適用於: SQL Server 2022 (16.x) Azure SQL DatabaseAzure SQL 受控執行個體

在本文中,您將驗證總帳資料表中資料的完整性。 如果您已在資料庫上設定自動摘要儲存體,請遵循使用自動摘要儲存體的 T-SQL 一節。 否則,請遵循使用手動產生的摘要進行的 T-SQL 一節。

必要條件

執行資料庫的總帳驗證

  1. 使用 SQL Server Management StudioAzure Data Studio 連線至資料庫。

  2. 使用下列 T-SQL 陳述式來建立新的查詢:

    DECLARE @digest_locations NVARCHAR(MAX) = (SELECT * FROM sys.database_ledger_digest_locations FOR JSON AUTO, INCLUDE_NULL_VALUES);SELECT @digest_locations as digest_locations;
    BEGIN TRY
        EXEC sys.sp_verify_database_ledger_from_digest_storage @digest_locations;
        SELECT 'Ledger verification succeeded.' AS Result;
    END TRY
    BEGIN CATCH
        THROW;
    END CATCH
    

    注意

    也可以在 Azure 入口網站中找到驗證指令碼。 開啟 Azure 入口網站,並找出您想要驗證的資料庫。 在 [安全性] 中,選取 [總帳] 選項。 在 [總帳] 窗格中,選取 </> 驗證資料庫

  3. 執行查詢。 您會看到 digest_locations 傳回資料庫摘要儲存所在的目前位置,以及任何先前的位置。 [結果] 會傳回總帳驗證成功或失敗。

    Screenshot of running ledger verification by using Azure Data Studio.

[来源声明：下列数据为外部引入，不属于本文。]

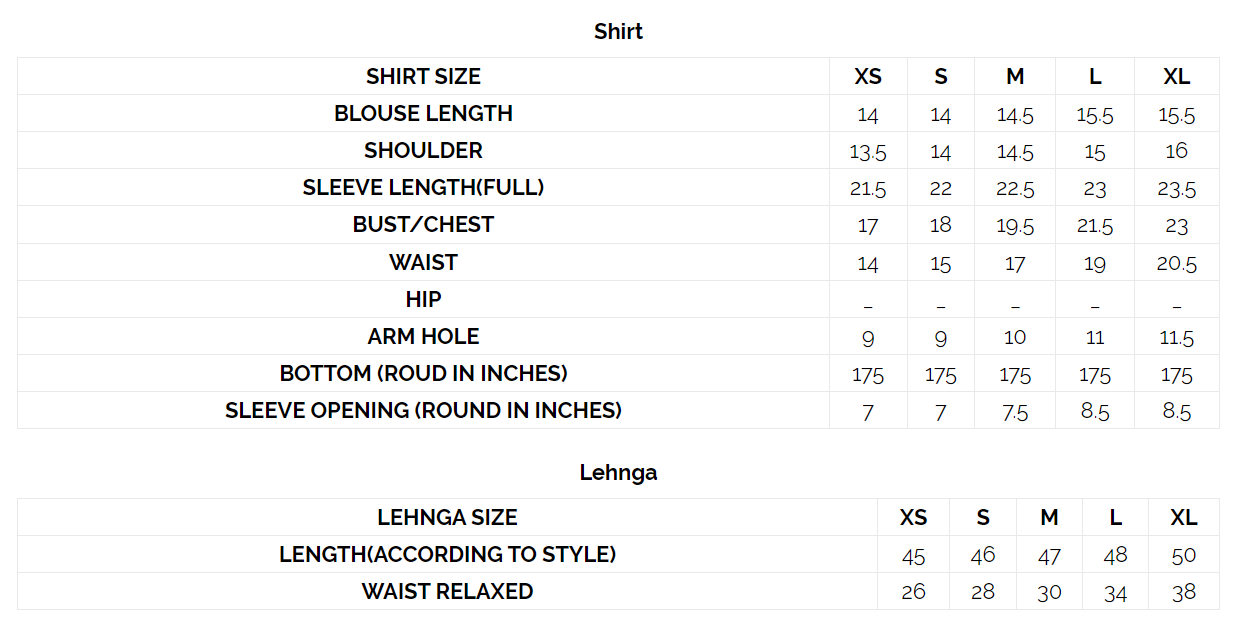Select the SLEEVE LENGTH(FULL) row label

click(423, 187)
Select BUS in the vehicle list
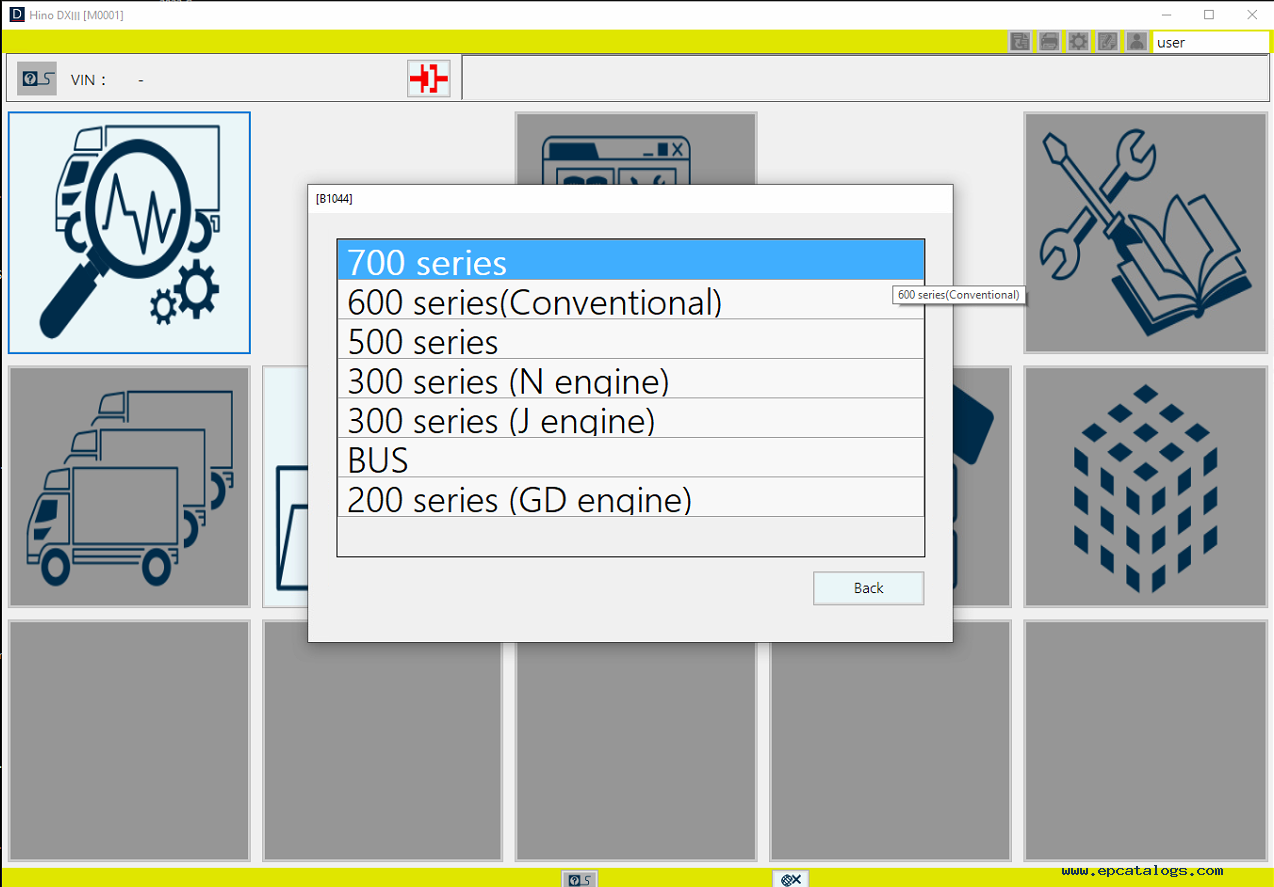The image size is (1274, 887). tap(630, 458)

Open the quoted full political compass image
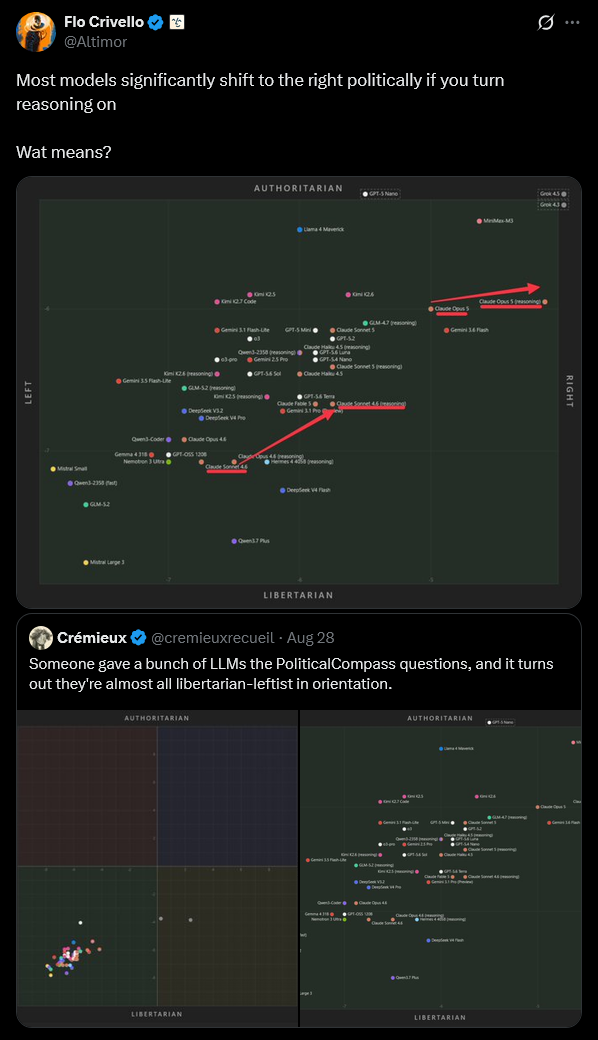[x=157, y=868]
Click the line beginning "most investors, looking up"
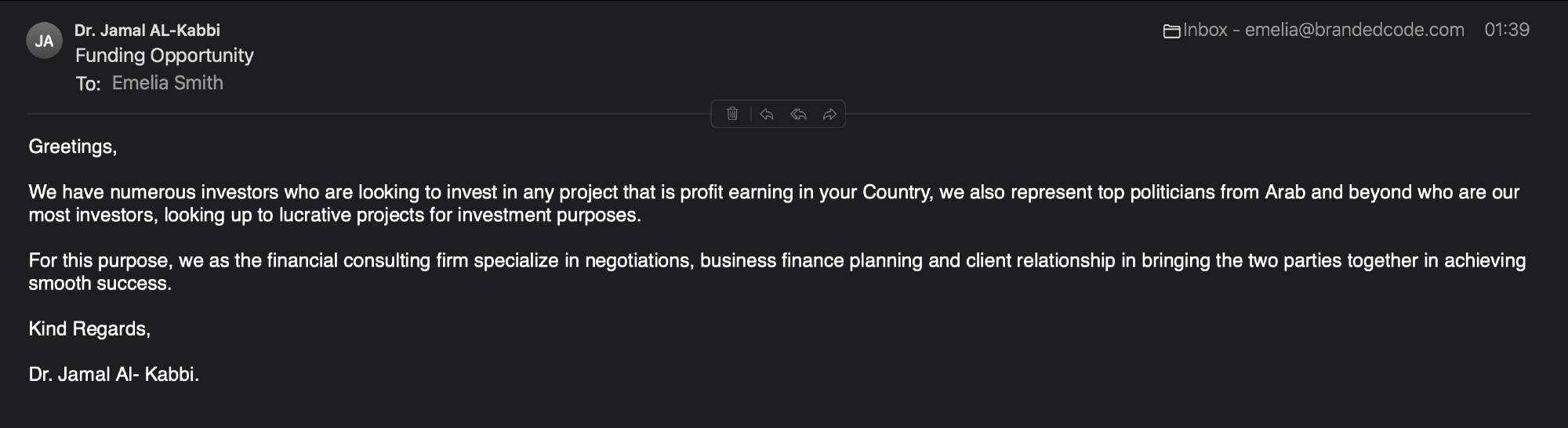Image resolution: width=1568 pixels, height=428 pixels. [335, 216]
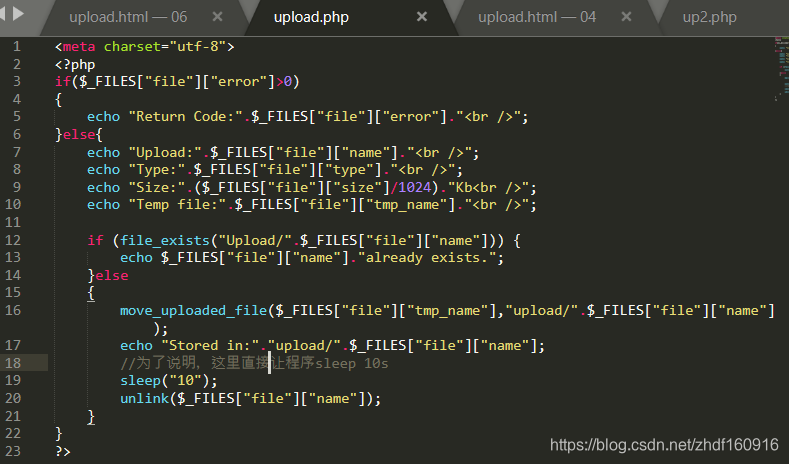Close the upload.php tab

422,17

  4. 開啟 digest_locations 結果集以檢視摘要的位置。 下列範例顯示此資料庫的兩個摘要儲存位置:

    • path 指出摘要的位置。

    • last_digest_block_id 指出 path 位置中所儲存之最後一個摘要的區塊識別碼。

    • is_current 指出 path 中的位置是目前位置 (true) 還是先前的位置 (false)。

      [
       {
           "path": "https:\/\/digest1.blob.core.windows.net\/sqldbledgerdigests\/janderstestportal2server\/jandersnewdb\/2021-05-20T04:39:47.6570000",
           "last_digest_block_id": 10016,
           "is_current": true
       },
       {
           "path": "https:\/\/jandersneweracl.confidential-ledger.azure.com\/sqldbledgerdigests\/janderstestportal2server\/jandersnewdb\/2021-05-20T04:39:47.6570000",
           "last_digest_block_id": 1704,
           "is_current": false
       }
      ]
      

    重要

    當您執行總帳驗證時,請檢查 digest_locations 的位置,以確保驗證中使用的摘要是從您預期的位置所擷取。 您想確保特殊權限使用者在沒有設定及鎖定不變性原則的情況下,將摘要儲存體的位置變更為未受保護的儲存位置 (例如 Azure 儲存體)。

  5. 驗證會在 [結果] 視窗中傳回下列訊息。

    • 如果您的資料庫中未遭到篡改,則訊息為:

      Ledger verification successful
      
    • 如果您的資料庫中遭到篡改,則 [訊息] 視窗中會出現下列錯誤:

      Failed to execute query. Error: The hash of block xxxx in the database ledger doesn't match the hash provided in the digest for this block.